Today was lighter on physical work but more emotionally challenging than yesterday. Not only did we spend some time hearing Chenda's story before lunch but in the afternoon we got the chance to visit the homes of two families who have previously been recipients of Habitat For Humanity homes. These homes we are building are very basic indeed but it was truly uplifting to see how this "hand up" (rather than hand-out) from HFH had enabled these families to build better lives. It was great to see how both families had been able to make enough money to improve their very basic HFH homes and even purchase adjacent plots from which to run their micro businesses (one making wire cooking racks, the other breeding crickets, a local delicacy!).
And finally we visited the "dump site" shanty/slum area where many families still live in squalid conditions on the edge of the "smokey mountain" (the local name for the site, based on the burning mound of rubbish). We met a family here where 11 people live in a corrugated structure no bigger than a suburban garden shed. The immediate reaction from many of the team washat surely we can just give them some money - but unfortunately the problem of urban poverty is more complex. This was just one family in one area in one city it one country. The story is the same across much of Asia, Africa and South America.

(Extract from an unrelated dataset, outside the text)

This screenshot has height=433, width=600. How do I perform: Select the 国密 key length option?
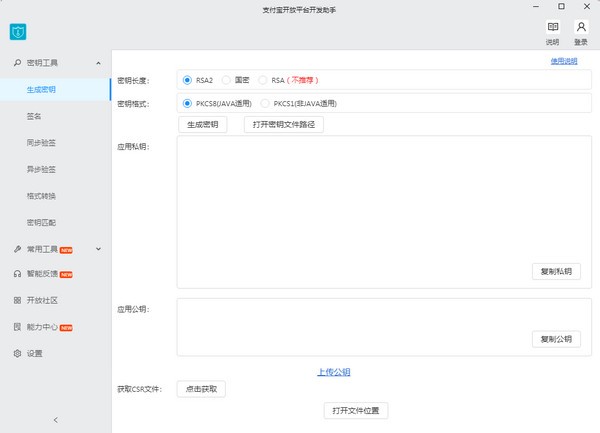[226, 80]
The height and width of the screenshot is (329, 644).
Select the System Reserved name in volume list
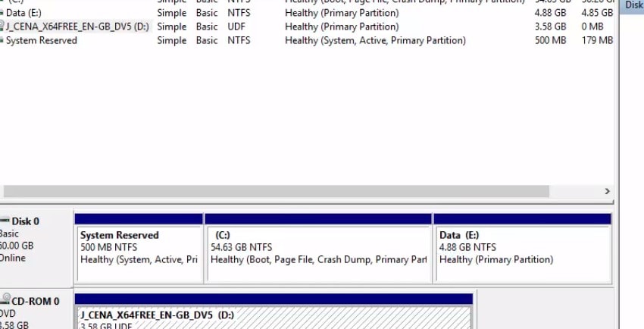[x=41, y=40]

As I write this on the bus back from the dump site, there is a lot to reflect upon from today. Helping a handful of families to build a better life is a start but are we doing enough? We have so very much when so much of the world has so very little. How can we make more of a difference? How do we take these experiences back to the office to become better leaders with a wider perspective? How do we balance our focus on growing our clients and our people (and our business) versus growing the broader community? I don't have all the answers but today has kept me focused on the questions."
What an amazing week. By working as a team, we have helped build new homes for 10 families.There were so many wonderful and challenging moments on this project. We are all immensely proud of what has been achieved. Today was our last day on site, and the homes are finished. It was an immensely important day for these wonderful Cambodian families, when they finally saw their dream come true. It was an emotional roller-coaster – with plenty of tears, smiles, and feelings of pride. We all truly shared an important and life changing experience.